[Work to do] Reproduce everything from the line containing "683x384 pixels. At" through the end of the items, requests included. Multiply every coordinate in the answers by 1.25 and round to whole numbers, halves up, and omit the pictures.

[Records provided]
##############################
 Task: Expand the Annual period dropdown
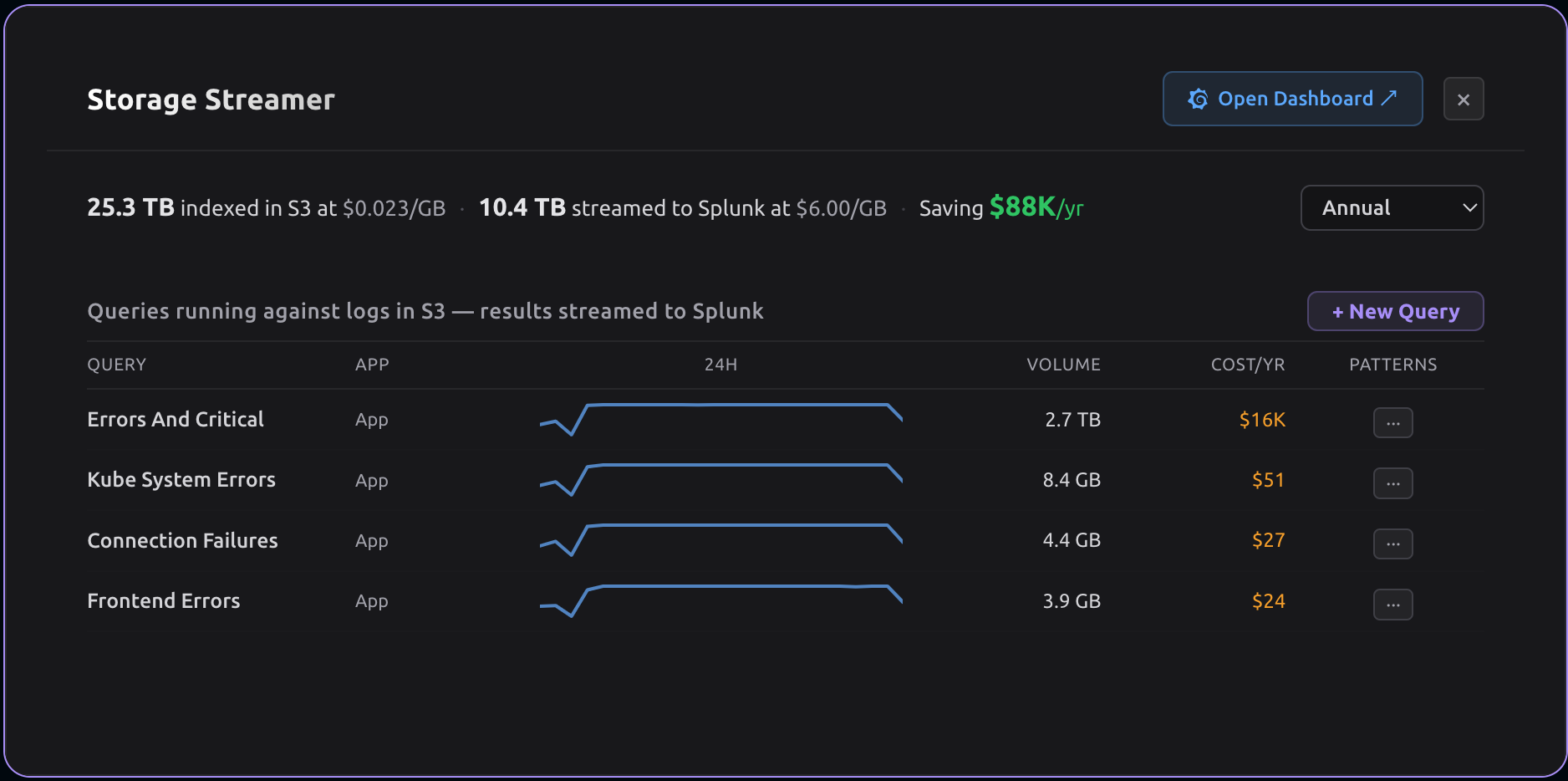tap(1391, 207)
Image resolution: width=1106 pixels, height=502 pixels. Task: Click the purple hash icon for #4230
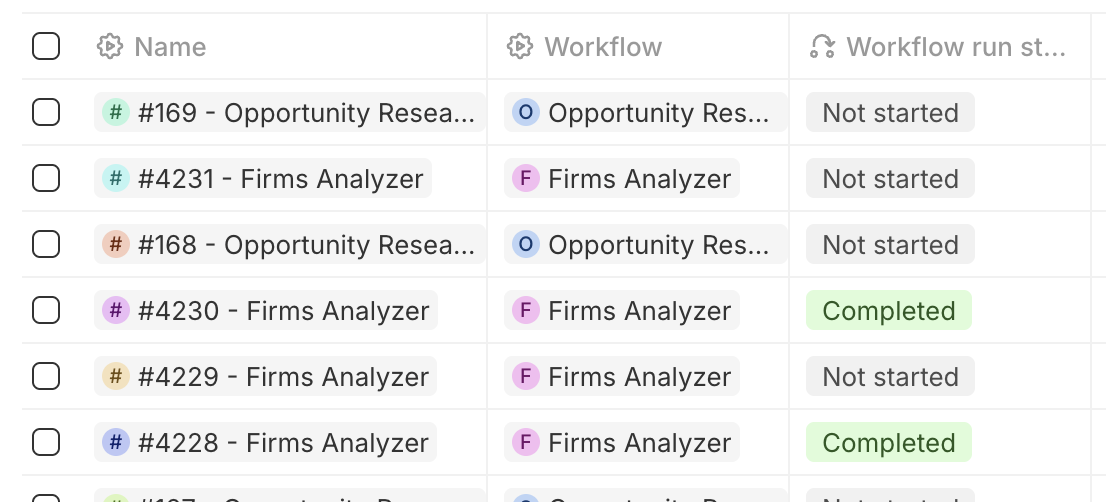pyautogui.click(x=116, y=311)
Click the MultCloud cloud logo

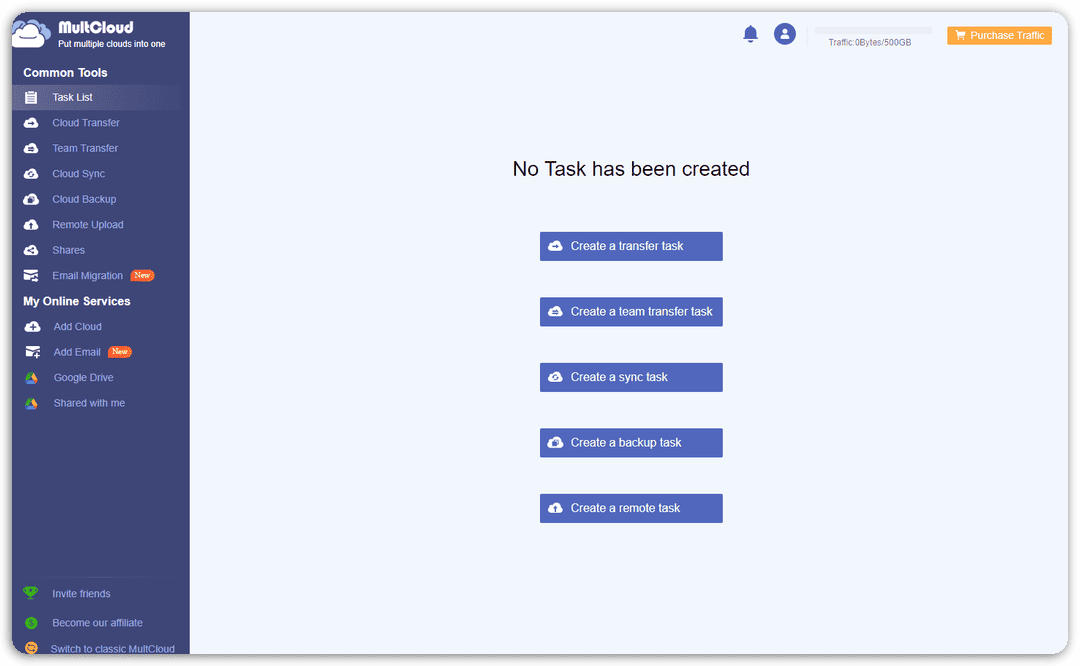pos(31,34)
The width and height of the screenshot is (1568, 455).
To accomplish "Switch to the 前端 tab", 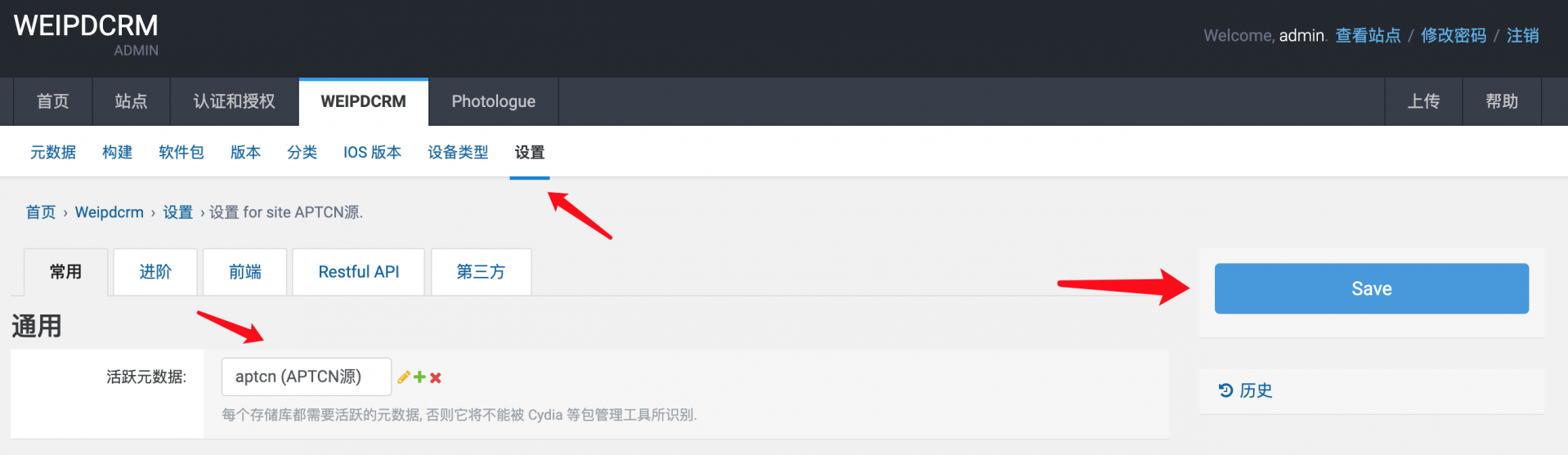I will [244, 272].
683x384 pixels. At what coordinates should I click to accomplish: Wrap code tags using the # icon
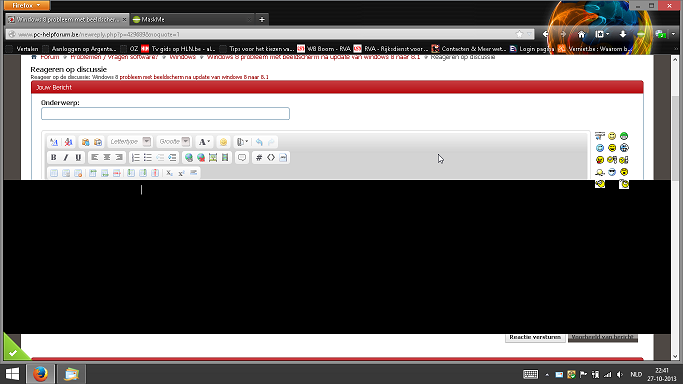click(x=259, y=158)
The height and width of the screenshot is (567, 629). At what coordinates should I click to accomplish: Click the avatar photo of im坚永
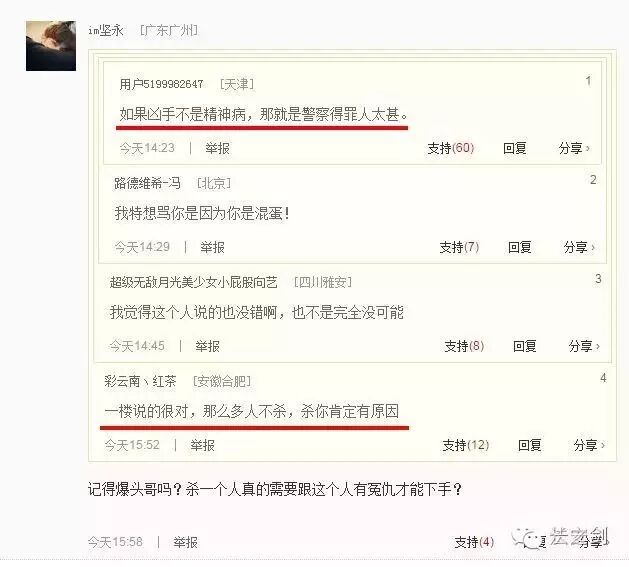tap(51, 46)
##############################
[Final result]
683x384 pixels. At what coordinates should I click to accomplish: Wrap code tags using the # icon
click(x=324, y=198)
The height and width of the screenshot is (567, 629). At what coordinates should I click to accomplish: Click the avatar photo of im坚永
tap(64, 58)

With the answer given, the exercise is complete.